Parlamentarischer Staatssekretär fordert Einhaltung des Vertrages
Der Parlamentarische Staatssekretär beim Bundesverkehrsminister, Enak Ferlemann, sagte: „Jetzt, wo die Entwicklung hinter den Annahmen zurückbleibt, kann das von der Betreibergesellschaft übernommene Verkehrsmengenrisiko nicht auf den Bund zurückverlagert werden. Wenn sich Chancen der Privaten realisieren, kommt auch niemand auf die Idee, von unerwartet hohen Einnahmen etwas an den Vertragspartner abzugeben. Wir erwarten hier nichts anderes als die Einhaltung der vertraglichen Vereinbarungen.“
Schon nach dem letzten Gerichtstermin Ende Oktober hatte sich angedeutet, dass es keinen Spielraum für höhere Vergütungen geben würde, falls das Verkehrsmengen-Risiko komplett bei A 1 mobil liegt. Am Dienstag betonte das OLG, im Fall einer positiven Entwicklung hätte A 1 mobil zudem Erträge einfahren können: Der Gewinnmöglichkeit der Klägerin hätten entsprechende Verlustrisiken gegenübergestanden, die sie bewusst in Kauf genommen habe.

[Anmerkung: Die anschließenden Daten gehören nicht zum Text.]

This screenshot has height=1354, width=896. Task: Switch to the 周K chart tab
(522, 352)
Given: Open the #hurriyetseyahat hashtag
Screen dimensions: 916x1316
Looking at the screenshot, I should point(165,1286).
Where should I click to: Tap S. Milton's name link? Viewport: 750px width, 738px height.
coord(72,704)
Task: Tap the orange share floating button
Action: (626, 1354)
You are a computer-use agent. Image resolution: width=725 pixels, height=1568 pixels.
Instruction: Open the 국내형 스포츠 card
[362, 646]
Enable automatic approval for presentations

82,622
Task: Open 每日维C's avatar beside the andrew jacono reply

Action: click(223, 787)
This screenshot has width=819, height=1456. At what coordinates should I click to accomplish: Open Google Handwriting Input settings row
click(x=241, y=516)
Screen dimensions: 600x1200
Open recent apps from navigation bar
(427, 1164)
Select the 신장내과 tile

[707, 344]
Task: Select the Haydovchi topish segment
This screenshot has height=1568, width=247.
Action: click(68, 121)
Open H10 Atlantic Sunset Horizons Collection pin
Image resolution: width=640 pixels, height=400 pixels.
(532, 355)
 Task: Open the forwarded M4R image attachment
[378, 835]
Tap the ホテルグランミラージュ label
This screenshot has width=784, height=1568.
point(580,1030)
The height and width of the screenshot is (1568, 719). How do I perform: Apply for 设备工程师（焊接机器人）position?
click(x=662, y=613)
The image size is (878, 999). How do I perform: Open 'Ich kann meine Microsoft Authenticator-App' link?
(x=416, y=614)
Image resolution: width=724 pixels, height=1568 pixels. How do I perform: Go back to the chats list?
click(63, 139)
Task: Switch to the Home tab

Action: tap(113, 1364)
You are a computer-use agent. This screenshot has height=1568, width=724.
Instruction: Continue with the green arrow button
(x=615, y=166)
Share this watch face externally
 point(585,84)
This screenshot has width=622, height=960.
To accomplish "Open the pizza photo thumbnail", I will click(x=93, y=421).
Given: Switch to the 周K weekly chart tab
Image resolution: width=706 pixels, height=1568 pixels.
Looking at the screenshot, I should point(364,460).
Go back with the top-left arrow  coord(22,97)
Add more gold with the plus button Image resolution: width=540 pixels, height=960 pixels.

ÖPP haben das Ziel, eine meist staatlich organisierte Aufgabe ganz oder in Teilen von einem privaten Unternehmen ausführen zu lassen. Davon versprechen sich die Projektpartner oft geringere Kosten und zugleich eine höhere Qualität. Vor allem im Straßenbau gibt es verschiedene solcher ÖPP-Vorhaben, auch an weiteren Autobahnen.